Arun Thampi:

Upon inspecting closer, I noticed that my entire address book (including full names, emails and phone numbers) was being sent as a plist to Path. Now I don’t remember having given permission to Path to access my address book and send its contents to its servers, so I created a completely new “Path” and repeated the experiment and I got the same result – my address book was in Path’s hands.

In short, Path has been uploading the entire contents of your Address Book to its servers. They did this without your permission.

The CEO, Dave Morin, actually responded in the comments section:

We upload the address book to our servers in order to help the user find and connect to their friends and family on Path quickly and efficiently as well as to notify them when friends and family join Path. Nothing more.

Actual use or intentions are irrelevant. The company took data without asking for it.

This is currently the industry best practice and the App Store guidelines do not specifically discuss contact information. However, as mentioned, we believe users need further transparency on how this works, so we’ve been proactively addressing this.
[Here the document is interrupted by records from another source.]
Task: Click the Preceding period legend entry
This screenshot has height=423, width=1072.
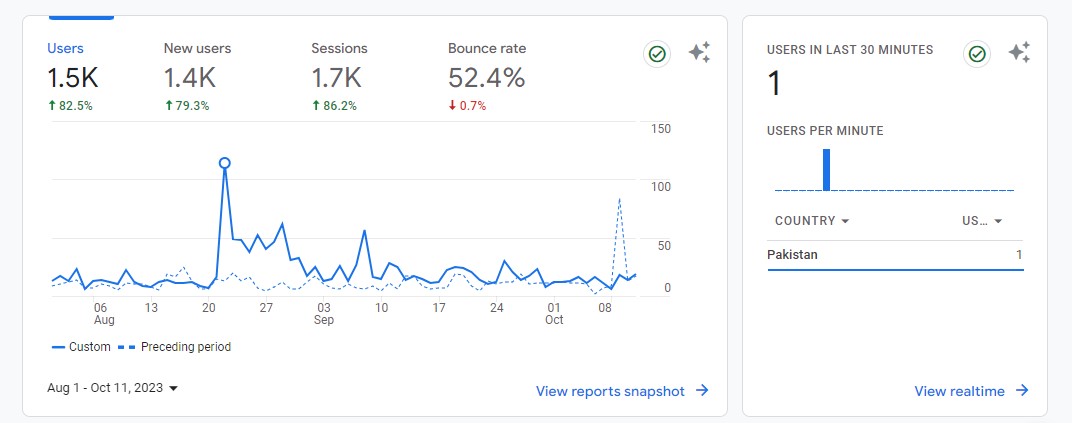Action: click(x=175, y=347)
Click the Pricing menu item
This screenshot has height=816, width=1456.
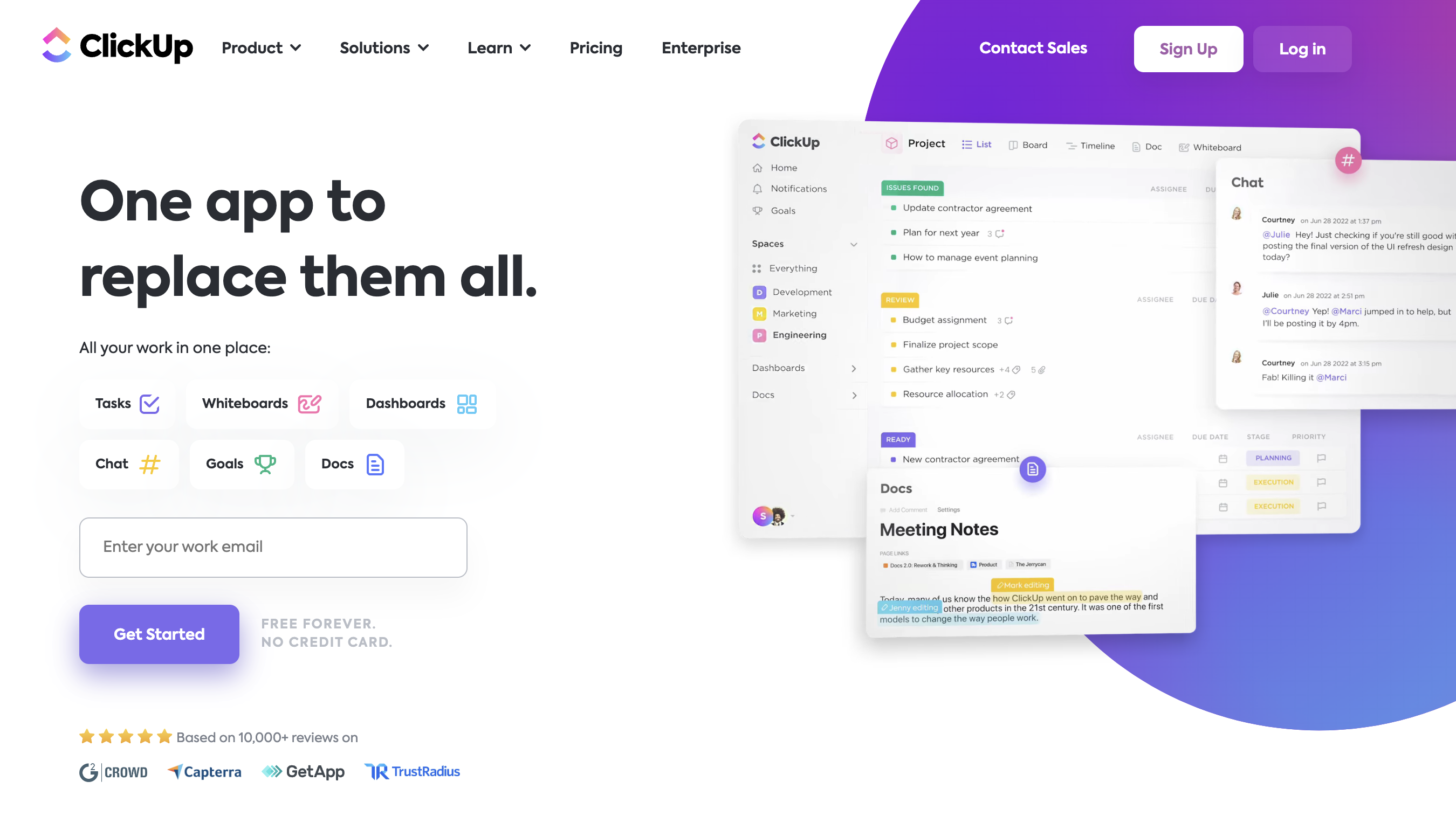(x=595, y=48)
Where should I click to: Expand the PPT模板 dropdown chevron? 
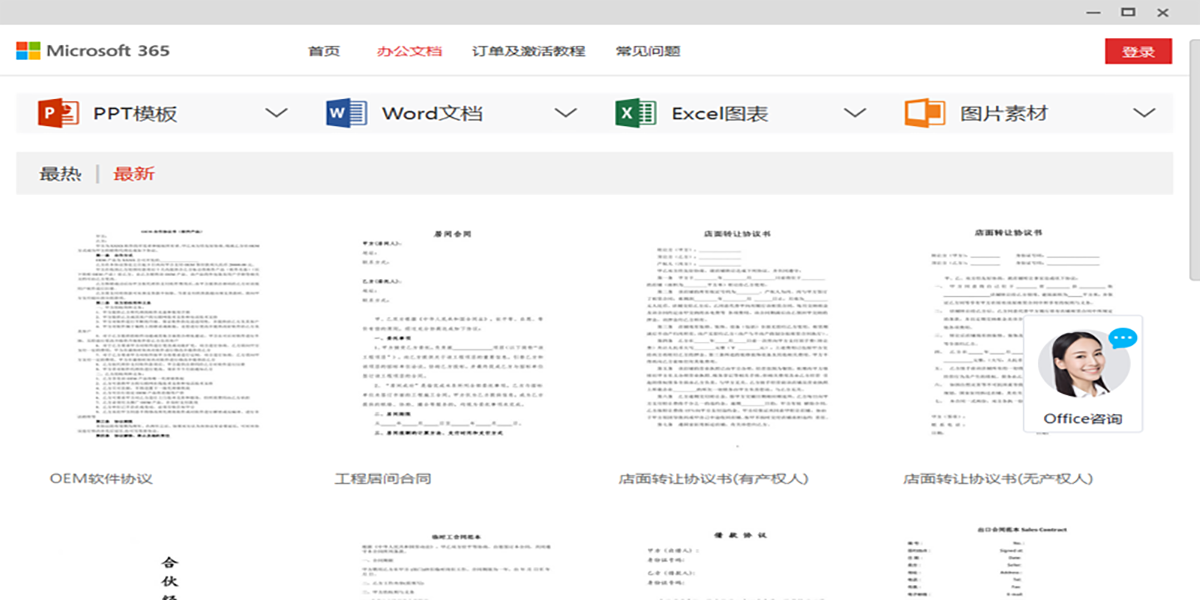[276, 113]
The following is from the App Store guidelines:

17 Privacy

17.1 Apps cannot transmit data about a user without obtaining the user’s prior permission and providing the user with access to information about how and where the data will be used

17.2 Apps that require users to share personal information, such as email address and date of birth, in order to function will be rejected

While the wording may be vague enough for Mr. Morin’s conscience, it is clear that Apple intends for any personal data transmission to require opt-in permission. It is disingenuous at best to claim proactive involvement. Had they truly been proactive, such behavior never would have existed.

Users can ask for this data to be deleted, which I intend to do. It isn’t that I am worried about Path’s use of my data, rather, it is their blatant disregard of my ownership that bothers me. That is a shame, because the app itself is wonderful.

Trust is a major component to convince customers to use a particular social media service. Path blew it.